Have they gone the way of the Saurischian?
Too many dotting the vast literary landscapes
Look as if they are
Gratifying
Indulging
Pimping
Procuring
Pandering
Pabulum slurping scrabble players dishing out
Insipid intellectual nourishment on paper plates.”
“Oh please …
Not another dose of your verbose ingenuity!
How noble-minded you are, spouting quaint
Patrician platitudes and doodling neoplatonism
On toilet paper parchments. All while you calmly
Slurp up old latte’ and philosophic balderdash.
As a courtesy I’ll remind you once again …
If you don’t want blisters then stop starching
Your socks!

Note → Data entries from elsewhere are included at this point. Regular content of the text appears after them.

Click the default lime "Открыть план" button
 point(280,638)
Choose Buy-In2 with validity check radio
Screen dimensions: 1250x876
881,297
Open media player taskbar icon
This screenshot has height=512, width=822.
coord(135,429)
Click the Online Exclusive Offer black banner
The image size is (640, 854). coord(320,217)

You will never find Love and
Peace without unity and communication,
Especially if TRUTH is taken out of the mix.”
“I’m still not convinced!”
“That’s what I figured!”
“I assume you have a more cogent example?”

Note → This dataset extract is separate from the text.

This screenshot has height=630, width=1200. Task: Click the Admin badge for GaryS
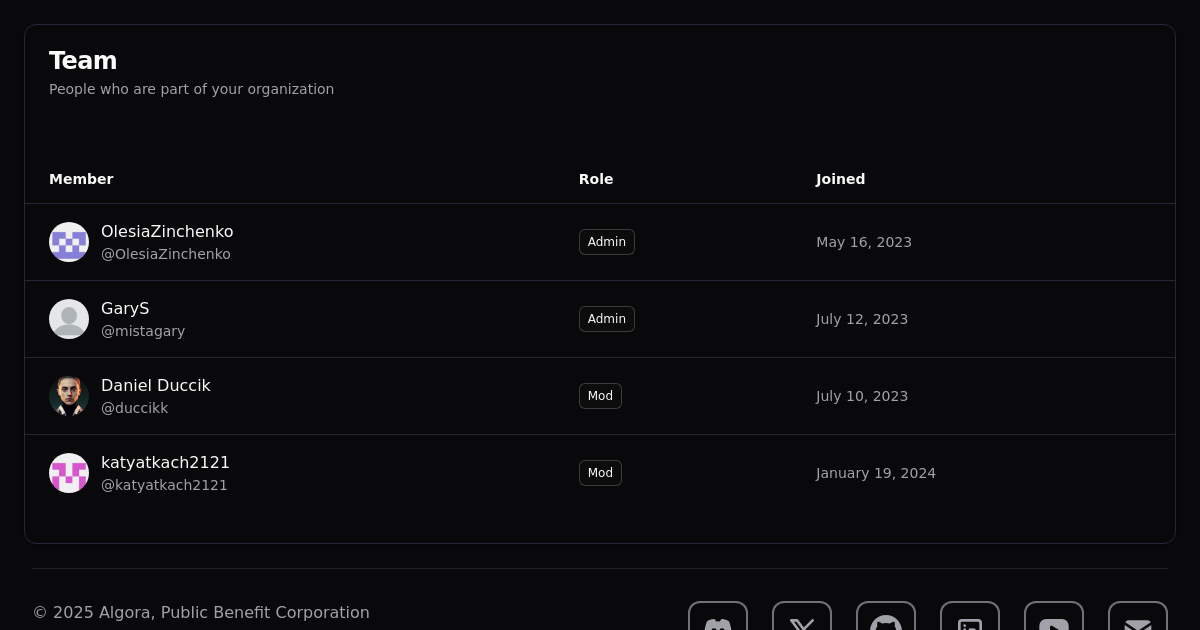(606, 319)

“Yes dummy I do! Here’s one for your frayed synapses …
Finding anything literary about you would be like
Trying to anagrammatize the dangling participles
In your writing to find the hidden meaning of life.”
“You bastard!”
“You dork!”
“You’d insult your own mother!”
“Only if she was related to you!”
“That was a low blow!”
“Then get a grip!”
“Grip this you puke!”
Up came the middle finger unfurled in salute
“Is that your age or your IQ?”
“You know man, why don’t you take a long
Walk off a short pier!”
“Hey dude, I’m sick of you always dissin on me!”
“Hey man … you’re the one who thinks you’re
Better than everybody.”
“I don’t think I’m better than everybody – just you!”
“Look you lobster wannabe …”
At that very moment the backdoor of the home
Opened and out walked a man and a woman.
“Oh honey look,” the woman pointed,
“Somebody spilled their Starbucks.”
“Hey look at that,” the man pointed also,
“There are two cockroaches drinking it.”
“Oh I hate those things!” The woman shuddered.
“Would you stomp them and clean up the mess?”